One of the key things for effective cyber-security governance is that it must be treated as a level one non-financial risk, along with other operational and compliance risks.


Where does the CISO stand in your organisation? How do you maximise buy-in and translate technical gobbledygook into a business-wide, and widely accepted, cyber program? And what should a ‘fit-for-purpose’ security governance model look like post-Covid?

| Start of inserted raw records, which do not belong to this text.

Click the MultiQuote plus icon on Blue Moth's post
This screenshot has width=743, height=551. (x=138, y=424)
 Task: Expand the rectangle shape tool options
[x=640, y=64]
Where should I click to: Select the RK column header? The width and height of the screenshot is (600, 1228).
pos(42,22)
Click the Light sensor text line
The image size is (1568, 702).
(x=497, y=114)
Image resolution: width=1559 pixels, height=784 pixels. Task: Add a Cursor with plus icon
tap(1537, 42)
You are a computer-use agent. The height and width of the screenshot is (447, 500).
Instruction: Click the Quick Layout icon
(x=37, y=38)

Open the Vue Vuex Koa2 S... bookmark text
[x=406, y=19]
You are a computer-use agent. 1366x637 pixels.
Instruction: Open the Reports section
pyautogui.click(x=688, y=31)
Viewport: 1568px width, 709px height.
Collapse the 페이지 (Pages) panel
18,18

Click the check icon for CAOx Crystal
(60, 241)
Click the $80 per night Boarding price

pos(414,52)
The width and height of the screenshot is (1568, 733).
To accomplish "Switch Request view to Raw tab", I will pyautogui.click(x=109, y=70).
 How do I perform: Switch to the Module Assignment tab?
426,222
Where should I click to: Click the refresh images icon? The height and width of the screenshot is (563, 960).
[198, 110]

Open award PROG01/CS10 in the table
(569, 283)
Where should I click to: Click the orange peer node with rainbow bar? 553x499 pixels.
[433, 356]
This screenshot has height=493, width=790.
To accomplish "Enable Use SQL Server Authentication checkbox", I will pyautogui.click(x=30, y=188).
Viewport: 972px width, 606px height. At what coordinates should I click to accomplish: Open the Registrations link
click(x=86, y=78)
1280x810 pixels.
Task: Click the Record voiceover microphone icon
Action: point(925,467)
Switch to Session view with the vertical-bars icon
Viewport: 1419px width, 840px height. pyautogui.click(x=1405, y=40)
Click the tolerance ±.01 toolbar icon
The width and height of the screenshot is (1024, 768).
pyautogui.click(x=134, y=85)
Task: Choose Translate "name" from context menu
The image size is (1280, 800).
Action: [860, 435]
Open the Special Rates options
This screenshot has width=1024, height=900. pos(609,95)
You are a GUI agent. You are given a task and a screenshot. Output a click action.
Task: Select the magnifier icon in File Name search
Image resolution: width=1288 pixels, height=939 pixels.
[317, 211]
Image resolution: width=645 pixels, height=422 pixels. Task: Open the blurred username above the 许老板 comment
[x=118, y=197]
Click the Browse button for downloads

Joining us for our Future of Security, Melbourne, Catherine Rowe, AusPac Chief Information Security Officer, QBE Insurance, spoke with FST’s own Ben Turner, taking us through her hallmarks for effective cyber education, policy and governance, what the ideal cyber team should look like today, and where the CISO should stand in the FSI corporate hierarchy to maximise benefit for all stakeholders.

We offer below a snapshot of the discussion.


FST Media: With the industry ramping up its digitisation and digital programs in response to Covid-19 and the shift to remote working, it’s never been more important for staff to be cyber aware.

What are the hallmarks of an effective cyber awareness and education program?

Rowe: That’s a really good question, Ben. There are really three key elements here: accessibility, relevance, and measurability. First of all, cybersecurity awareness needs to be accessible and relevant no matter where you work in an organisation. It should encompass a variety of learning mediums and different tools to cater to different learning styles and also accessibility requirements, and it must be relevant and tailored to the specific audience and the desired outcomes.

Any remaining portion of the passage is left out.